**Dataset entries**.

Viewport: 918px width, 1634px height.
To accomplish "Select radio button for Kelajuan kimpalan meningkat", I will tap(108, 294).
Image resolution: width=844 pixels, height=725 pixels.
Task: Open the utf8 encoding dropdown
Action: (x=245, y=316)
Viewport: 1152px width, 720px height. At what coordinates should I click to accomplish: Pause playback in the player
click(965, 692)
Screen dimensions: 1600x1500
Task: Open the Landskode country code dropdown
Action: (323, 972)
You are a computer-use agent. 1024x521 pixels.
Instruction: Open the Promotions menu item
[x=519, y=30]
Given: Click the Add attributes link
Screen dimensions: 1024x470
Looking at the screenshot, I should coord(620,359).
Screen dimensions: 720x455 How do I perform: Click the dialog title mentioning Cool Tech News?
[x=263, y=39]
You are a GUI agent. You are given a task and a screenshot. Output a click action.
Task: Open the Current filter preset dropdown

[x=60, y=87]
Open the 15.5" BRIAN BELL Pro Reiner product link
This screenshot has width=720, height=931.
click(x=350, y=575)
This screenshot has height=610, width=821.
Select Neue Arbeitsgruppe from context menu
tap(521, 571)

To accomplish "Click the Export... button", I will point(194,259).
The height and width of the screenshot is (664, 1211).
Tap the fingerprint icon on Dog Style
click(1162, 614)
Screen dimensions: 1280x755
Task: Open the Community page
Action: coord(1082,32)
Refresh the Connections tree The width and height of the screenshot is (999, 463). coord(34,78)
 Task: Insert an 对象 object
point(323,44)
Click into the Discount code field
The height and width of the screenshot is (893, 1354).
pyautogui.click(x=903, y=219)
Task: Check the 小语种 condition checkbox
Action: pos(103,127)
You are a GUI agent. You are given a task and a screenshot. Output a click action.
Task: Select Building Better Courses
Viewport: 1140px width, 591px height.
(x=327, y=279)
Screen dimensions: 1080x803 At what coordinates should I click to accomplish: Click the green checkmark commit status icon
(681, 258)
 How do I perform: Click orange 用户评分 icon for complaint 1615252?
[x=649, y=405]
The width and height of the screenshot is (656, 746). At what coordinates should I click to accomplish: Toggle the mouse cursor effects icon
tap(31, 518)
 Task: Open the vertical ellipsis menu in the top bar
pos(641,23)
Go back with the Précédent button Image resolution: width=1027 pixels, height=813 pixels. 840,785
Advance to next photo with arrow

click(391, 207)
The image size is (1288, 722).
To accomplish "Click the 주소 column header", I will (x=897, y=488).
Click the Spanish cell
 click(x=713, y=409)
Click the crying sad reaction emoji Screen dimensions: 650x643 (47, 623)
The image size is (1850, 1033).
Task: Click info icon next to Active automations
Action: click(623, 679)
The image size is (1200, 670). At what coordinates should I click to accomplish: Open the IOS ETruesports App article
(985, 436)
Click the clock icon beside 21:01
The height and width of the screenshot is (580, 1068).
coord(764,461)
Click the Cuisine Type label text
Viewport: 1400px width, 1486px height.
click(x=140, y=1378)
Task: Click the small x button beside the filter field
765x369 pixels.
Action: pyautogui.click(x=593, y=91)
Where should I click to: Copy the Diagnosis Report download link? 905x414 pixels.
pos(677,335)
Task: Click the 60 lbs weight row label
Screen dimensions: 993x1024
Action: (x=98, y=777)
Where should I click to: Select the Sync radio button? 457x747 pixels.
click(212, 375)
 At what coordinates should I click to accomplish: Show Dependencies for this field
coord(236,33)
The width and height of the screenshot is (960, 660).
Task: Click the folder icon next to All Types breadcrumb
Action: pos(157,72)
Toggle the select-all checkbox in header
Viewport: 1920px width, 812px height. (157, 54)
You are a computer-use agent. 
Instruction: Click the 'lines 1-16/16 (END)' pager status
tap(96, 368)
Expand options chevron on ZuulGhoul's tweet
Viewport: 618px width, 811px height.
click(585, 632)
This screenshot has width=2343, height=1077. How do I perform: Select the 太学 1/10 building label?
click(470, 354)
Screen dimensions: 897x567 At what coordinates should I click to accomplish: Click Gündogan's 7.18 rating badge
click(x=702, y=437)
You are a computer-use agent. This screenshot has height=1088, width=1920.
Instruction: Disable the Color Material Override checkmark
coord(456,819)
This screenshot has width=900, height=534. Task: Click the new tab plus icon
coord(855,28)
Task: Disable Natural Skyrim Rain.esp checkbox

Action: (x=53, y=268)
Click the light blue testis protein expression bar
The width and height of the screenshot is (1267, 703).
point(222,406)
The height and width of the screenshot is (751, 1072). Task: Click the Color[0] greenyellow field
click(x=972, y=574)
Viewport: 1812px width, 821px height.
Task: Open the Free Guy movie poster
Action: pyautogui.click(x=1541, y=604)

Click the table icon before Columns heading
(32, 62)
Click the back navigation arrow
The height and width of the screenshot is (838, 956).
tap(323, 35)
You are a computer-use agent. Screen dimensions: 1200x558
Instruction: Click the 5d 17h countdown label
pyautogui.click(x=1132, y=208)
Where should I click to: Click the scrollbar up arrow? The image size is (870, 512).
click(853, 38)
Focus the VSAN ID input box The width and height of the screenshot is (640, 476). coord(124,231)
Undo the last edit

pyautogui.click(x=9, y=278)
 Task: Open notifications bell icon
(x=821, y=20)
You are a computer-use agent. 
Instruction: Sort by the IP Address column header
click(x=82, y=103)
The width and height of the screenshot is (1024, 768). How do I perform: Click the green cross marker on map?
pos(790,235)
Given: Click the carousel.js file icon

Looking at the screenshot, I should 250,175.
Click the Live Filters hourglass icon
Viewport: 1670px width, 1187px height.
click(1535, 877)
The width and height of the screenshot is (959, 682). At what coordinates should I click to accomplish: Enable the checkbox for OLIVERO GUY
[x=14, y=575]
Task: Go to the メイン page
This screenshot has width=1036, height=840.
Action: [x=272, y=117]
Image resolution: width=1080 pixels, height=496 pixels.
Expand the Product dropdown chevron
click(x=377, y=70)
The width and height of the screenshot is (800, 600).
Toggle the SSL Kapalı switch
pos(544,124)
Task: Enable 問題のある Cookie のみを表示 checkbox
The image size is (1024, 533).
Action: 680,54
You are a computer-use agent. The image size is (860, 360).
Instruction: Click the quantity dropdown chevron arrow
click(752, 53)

**What needs to be done**.
Only a number should be given: the count of lines above that contain the word "computer".

**Your response**.
6